The relationship between the House of Commons and the government
The House of Commons will not elect the Prime Minister, but the forces of the various parties in the House of Commons often have a key influence on the selection of the Prime Minister. As a matter of practice, the prime minister must be responsible to the lower house and must also try to obtain the majority of support from the lower house. Therefore, whenever there is a vacancy in the position of prime minister, the new prime minister appointed by the monarch must be a figure who is supported by the majority of the House of Commons, and this character is often the leader of the largest party in the House of Commons (the second largest party in the House of Commons) The leader of the party becomes the leader of the opposition). In modern times, the prime minister comes from the House of Commons, not the House of Lords.
Only if they are trusted by the House of Commons can they continue to serve. If the House of Commons loses confidence in the government or the prime minister, it will show it by vetoing the motion of confidence, or through the motion of no confidence. The content of trust and distrust motions often uses a clear and unceremonious tone such as “This court has lost confidence in the Queen’s Government”, but sometimes the tone will be more polite.
On the other hand, some motions that are very important in nature and belong to the scope of the government’s policy agenda (such as the annual budget) are often in line with people’s trust motions. When the House of Commons really loses confidence in the government, then the Prime Minister is obliged to resign from the opposition, or ask the monarch to dissolve the parliament and hold a general election as soon as possible.

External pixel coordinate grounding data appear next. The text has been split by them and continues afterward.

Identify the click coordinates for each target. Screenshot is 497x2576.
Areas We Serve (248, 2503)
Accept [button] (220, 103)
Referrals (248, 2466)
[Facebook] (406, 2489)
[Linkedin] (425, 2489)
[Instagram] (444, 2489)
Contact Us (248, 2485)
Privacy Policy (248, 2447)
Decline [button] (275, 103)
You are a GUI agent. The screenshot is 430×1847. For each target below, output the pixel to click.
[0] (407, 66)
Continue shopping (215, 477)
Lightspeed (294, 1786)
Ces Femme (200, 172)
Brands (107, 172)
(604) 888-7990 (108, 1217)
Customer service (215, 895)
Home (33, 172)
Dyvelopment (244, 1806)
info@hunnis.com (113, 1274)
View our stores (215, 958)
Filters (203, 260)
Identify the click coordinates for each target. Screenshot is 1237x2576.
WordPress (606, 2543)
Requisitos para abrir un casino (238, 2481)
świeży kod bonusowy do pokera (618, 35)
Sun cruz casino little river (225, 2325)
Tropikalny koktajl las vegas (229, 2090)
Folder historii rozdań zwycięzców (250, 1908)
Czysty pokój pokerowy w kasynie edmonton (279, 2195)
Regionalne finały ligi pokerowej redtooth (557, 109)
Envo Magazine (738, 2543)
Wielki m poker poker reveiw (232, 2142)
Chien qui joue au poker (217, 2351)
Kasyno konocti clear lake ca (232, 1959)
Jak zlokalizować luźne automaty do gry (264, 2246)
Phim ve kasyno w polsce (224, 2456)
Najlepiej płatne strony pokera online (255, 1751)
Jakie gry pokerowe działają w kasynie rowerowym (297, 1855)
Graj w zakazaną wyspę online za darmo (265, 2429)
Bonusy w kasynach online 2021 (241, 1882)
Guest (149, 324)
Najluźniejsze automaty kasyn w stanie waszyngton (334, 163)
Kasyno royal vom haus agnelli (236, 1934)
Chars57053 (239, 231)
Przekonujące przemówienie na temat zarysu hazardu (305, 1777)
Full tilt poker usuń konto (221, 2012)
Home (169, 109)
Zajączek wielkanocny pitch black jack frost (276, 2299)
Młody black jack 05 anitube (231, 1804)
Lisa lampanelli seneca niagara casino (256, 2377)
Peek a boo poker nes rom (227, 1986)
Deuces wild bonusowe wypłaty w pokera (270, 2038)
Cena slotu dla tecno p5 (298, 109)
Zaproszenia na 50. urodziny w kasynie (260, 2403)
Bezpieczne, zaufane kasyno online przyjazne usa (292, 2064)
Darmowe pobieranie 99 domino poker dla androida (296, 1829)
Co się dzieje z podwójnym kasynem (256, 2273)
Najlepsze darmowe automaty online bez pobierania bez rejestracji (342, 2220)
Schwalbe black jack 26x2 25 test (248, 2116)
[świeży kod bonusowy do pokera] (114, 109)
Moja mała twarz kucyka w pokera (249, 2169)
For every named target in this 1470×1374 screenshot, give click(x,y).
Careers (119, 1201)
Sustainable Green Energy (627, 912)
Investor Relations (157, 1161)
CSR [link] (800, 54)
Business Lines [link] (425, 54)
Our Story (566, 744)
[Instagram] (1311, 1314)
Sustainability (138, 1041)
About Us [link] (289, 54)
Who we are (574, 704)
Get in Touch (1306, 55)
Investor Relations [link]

Being forced by the opposition party to vote, generally speaking, the prime minister can choose a day to dissolve the parliament with the permission of the monarch, and then another day to hold a general election. When choosing these days, the Prime Minister will often make political considerations to choose a day that is most beneficial to his party. However, each Congress cannot be longer than 5 years, and it will be automatically dissolved when it expires. However, the two houses can extend the term of Congress by jointly passing laws and regulations, and this has happened during both wars. However, in reality, it is extremely rare for the Congress to dissolve automatically after five years, because according to practice, the request to dissolve the Congress is usually filed before the Congress’s term of office automatically reaches the deadline.
Whether the term of Congress has expired for five years and the government has lost the trust of the House of Commons, or the Prime Minister automatically proposes that the House of Commons will be dissolved and then a general election will be held. If after the general election, the prime minister’s party is still the majority party in the House of Commons, then the prime minister can remain in office; however, if his party loses the majority advantage in the general election, the prime minister will be forced to resign so that the monarch can appoint a new prime minister.
However, even if the Prime Minister does not lose in the election, he still has the right to resign (for example, on the grounds of personal health); in this case, his successor is the new leader of his party. Strangely, until 1965, the British Conservative Party did not have a mechanism to elect its leader. As a result, in 1957, the Conservative Party was unable to nominate a successor because the then Prime Minister Sir Ayden did not specify a successor when he resigned. people. In the end, McMillan was appointed as prime minister after the queen consulted officials, and McMillan would naturally be the party leader at the same time.
By convention, all politically appointed officials of the government must be members of the upper house or lower house. Although from time to time people outside the parliament will be politically appointed, they will probably enter parliament through by-elections or knighthoods in the House of Commons. Since 1902, all previous prime ministers have been born in the House of Commons. However, in 1963, the Earl of Holme from the House of Lords was appointed as Prime Minister of the United Kingdom. Sir K. Douglas-Hume was elected to the House of Commons.
On a practical level, the House of Commons itself has always been quite limited in its oversight of the government. Based on the fact that majority voting is used in elections, most of the ruling party will obtain a substantial majority advantage in the House of Commons, making the ruling party less willing to cooperate with other parties. In addition, the modern British political parties are tightly organized, and the freedom of individual members is very limited. Therefore, looking at the entire 20th century, successive governments have only passed a motion of no confidence in the House of Commons three times (two in 1924 and one in 1979).
However, the “rebellion” of the back seat members cannot be ignored. If the back seat members hold opposing views with the political party to which they belong, they will have the opportunity to abort the bill (such as the 2006 Terrorism Act). However, compared with the select committee mentioned above, the monitoring power of the back seat is still dwarfed.
Technically, the House of Commons still retains the power to impeach improper royal officials (to the extent that it includes anyone other than public officials) to punish offenders by police. The impeachment case is proposed by the House of Commons, reviewed by the House of Lords, and approved by a simple majority in the House of Lords. However, the right of impeachment has basically ceased to be used and has been replaced by other methods such as motions of no confidence. The latest impeachment case in history was the case of Henry Dundas, the first Viscount Melville (Henry Dundas, 1st Viscount Melville) in 1806.